Musik: Singen gegen die Krise: Mehr als nur „Happy Birthday“

Musik : Singen gegen die Krise: Mehr als nur „Happy Birthday“

Zwei Mal „Happy Birthday“ singen – das gilt im Angesicht der Corona-Krise als neue Zeiteinheit fürs Händewaschen. Wer’s klassischer mag, darf es zu Ludwig van Beethovens 250. Geburtstag auch gerne mit „Freude, schöner Götterfunken“ probieren, dauert ebenfalls eine halbe Minute.

Und auch unter den Popsongs wird sich bestimmt der eine oder andere geeignete Titel finden.

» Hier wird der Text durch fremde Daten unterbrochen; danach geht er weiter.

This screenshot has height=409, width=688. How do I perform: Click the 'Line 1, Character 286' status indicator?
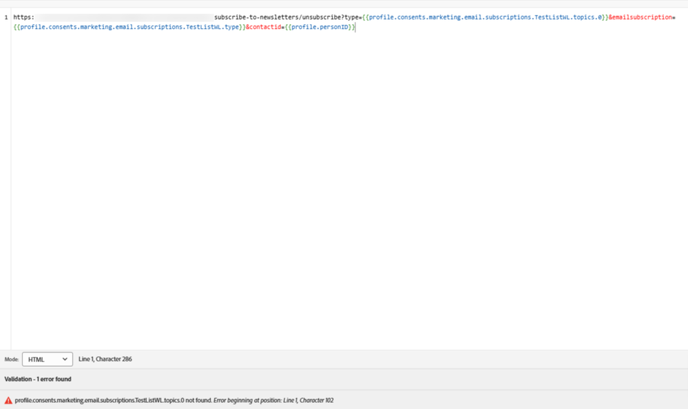tap(105, 359)
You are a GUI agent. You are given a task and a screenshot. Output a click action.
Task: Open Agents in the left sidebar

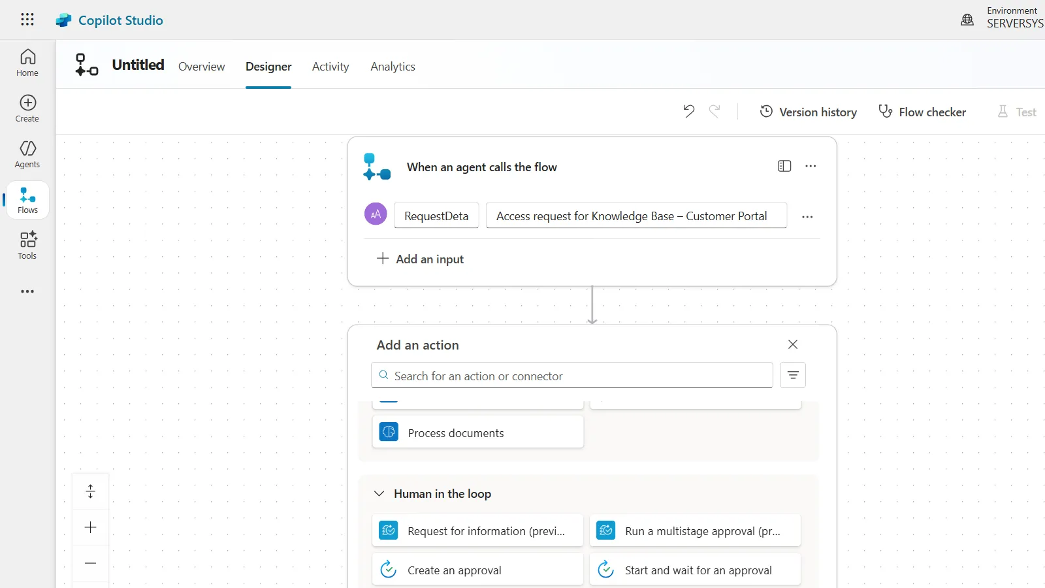tap(27, 154)
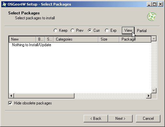
Task: Click the vertical scrollbar up arrow
Action: tap(154, 39)
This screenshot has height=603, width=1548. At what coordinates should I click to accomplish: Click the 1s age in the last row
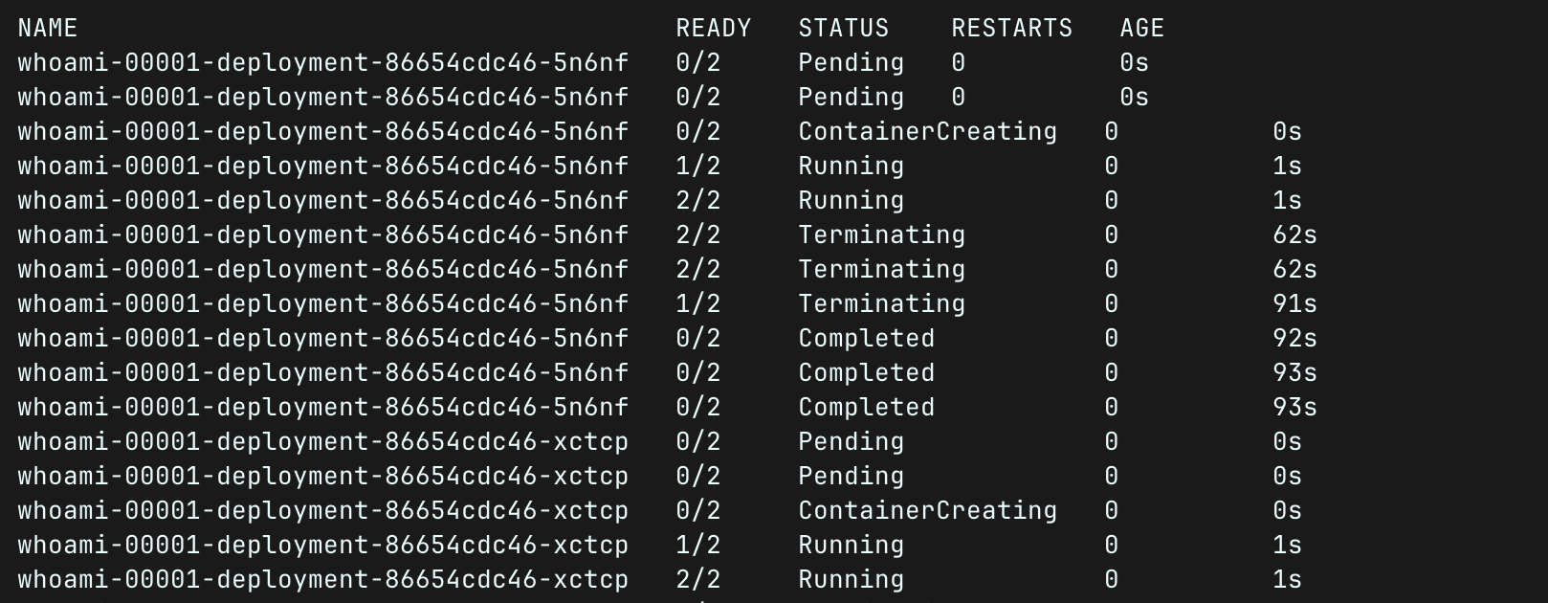click(1287, 580)
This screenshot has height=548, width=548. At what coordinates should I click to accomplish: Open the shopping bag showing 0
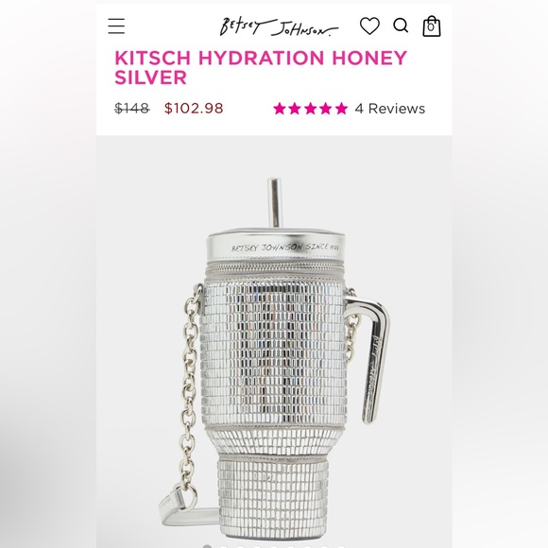(432, 26)
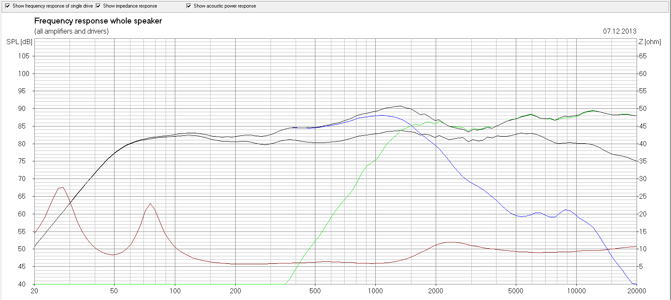This screenshot has width=671, height=300.
Task: Select the 1000 frequency axis label
Action: pos(375,291)
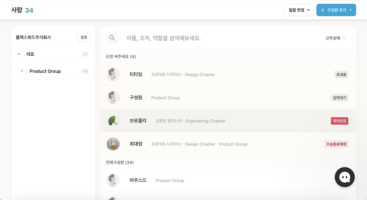
Task: Click 티타임's avatar icon
Action: pos(113,75)
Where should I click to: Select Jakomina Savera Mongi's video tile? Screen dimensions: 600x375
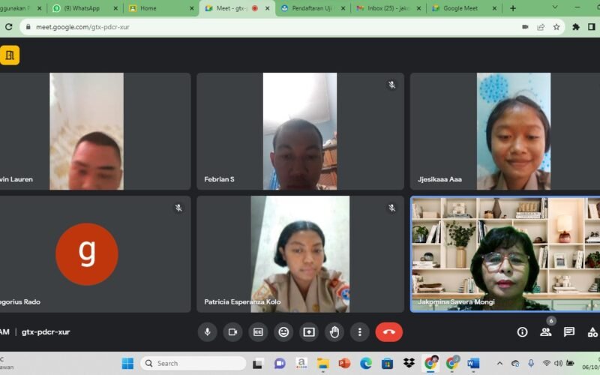pyautogui.click(x=506, y=254)
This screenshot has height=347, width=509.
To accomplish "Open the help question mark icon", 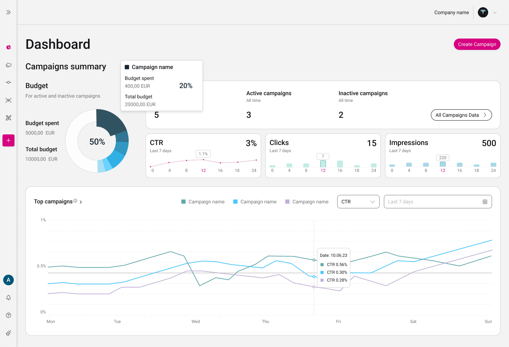I will tap(8, 315).
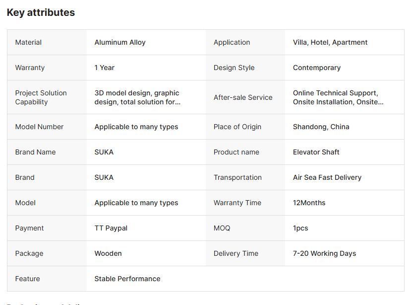This screenshot has width=412, height=305.
Task: Click the Project Solution Capability label
Action: 41,97
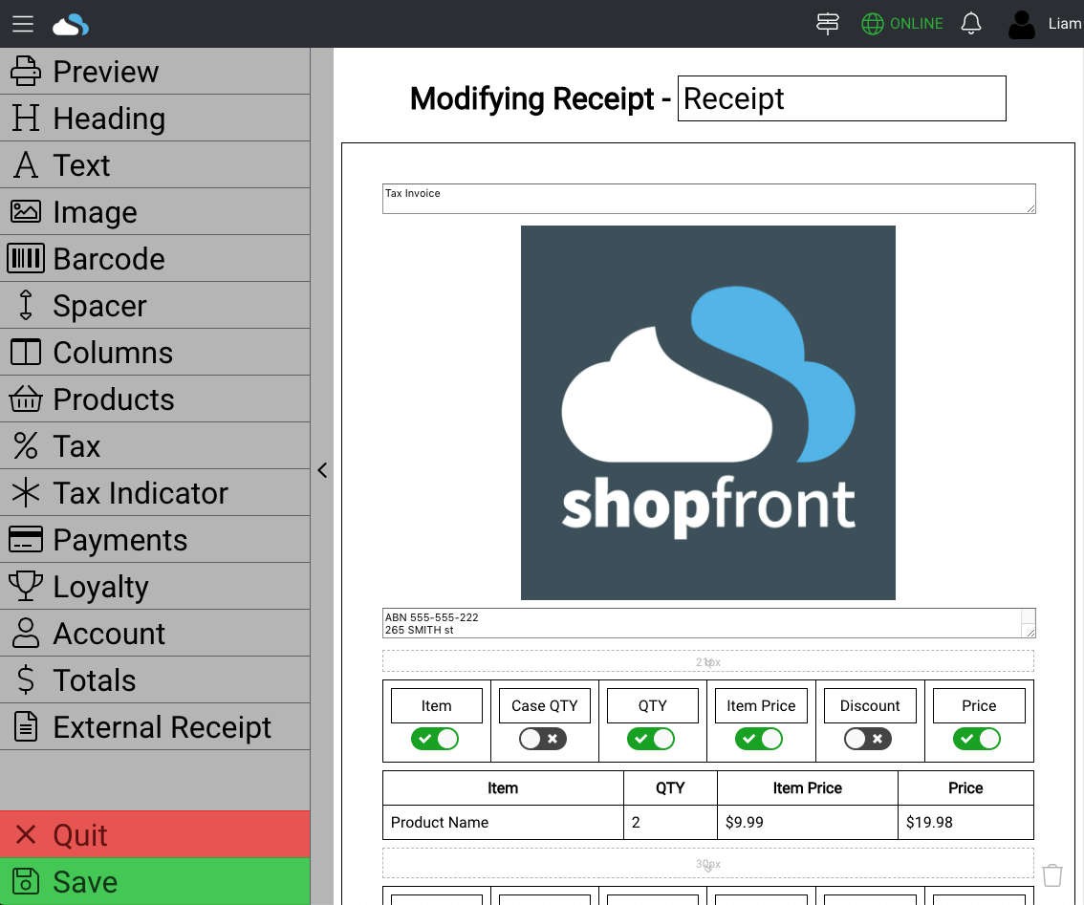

In jedem Fall: Singen im Badezimmer ist wieder „in“. Woanders geht’s ja im Moment auch schlecht – Chorproben und -konzerte fallen schließlich landauf, landab reihenweise aus. Und das betrifft so einige Rheinland-Pfälzer: Rund 5000 Chöre gibt es im Land mit insgesamt rund 145 000 aktiven Sängerinnen und Sängern, organisiert im Chorverband Rheinland-Pfalz oder in einem der Cäcilienverbände der Bistümer Trier, Limburg und Speyer.

Dass viele Chöre Nachwuchssorgen haben, ist eigentlich erstaunlich, weil doch fast überall gesungen wird und Fernsehshows wie „Deutschland sucht den Superstar“ oder „The Masked Singer“ ein Millionenpublikum erreichen. Aber selbst mal singen? Das tun viele dann doch lieber nur im Badezimmer. Dabei muss gar nicht jeder ein Startenor, jede eine Koloratursopranistin werden. Was zählt ist zuerst die Freude am Singen, der Rest kommt dann – hoffentlich – später. Übung macht schließlich den Meister.

Falls es mit der Corona-Krise noch länger dauert, wird „Happy Birthday“ bestimmt schnell langweilig. Warum also nicht beim Händewaschen häppchenweise Bachs Matthäus-Passion oder Wagners „Ring des Nibelungen“ einstudieren? Und wenn die Krise vorbei ist, gibt’s eine gemeinsame Aufführung. Das wär doch was!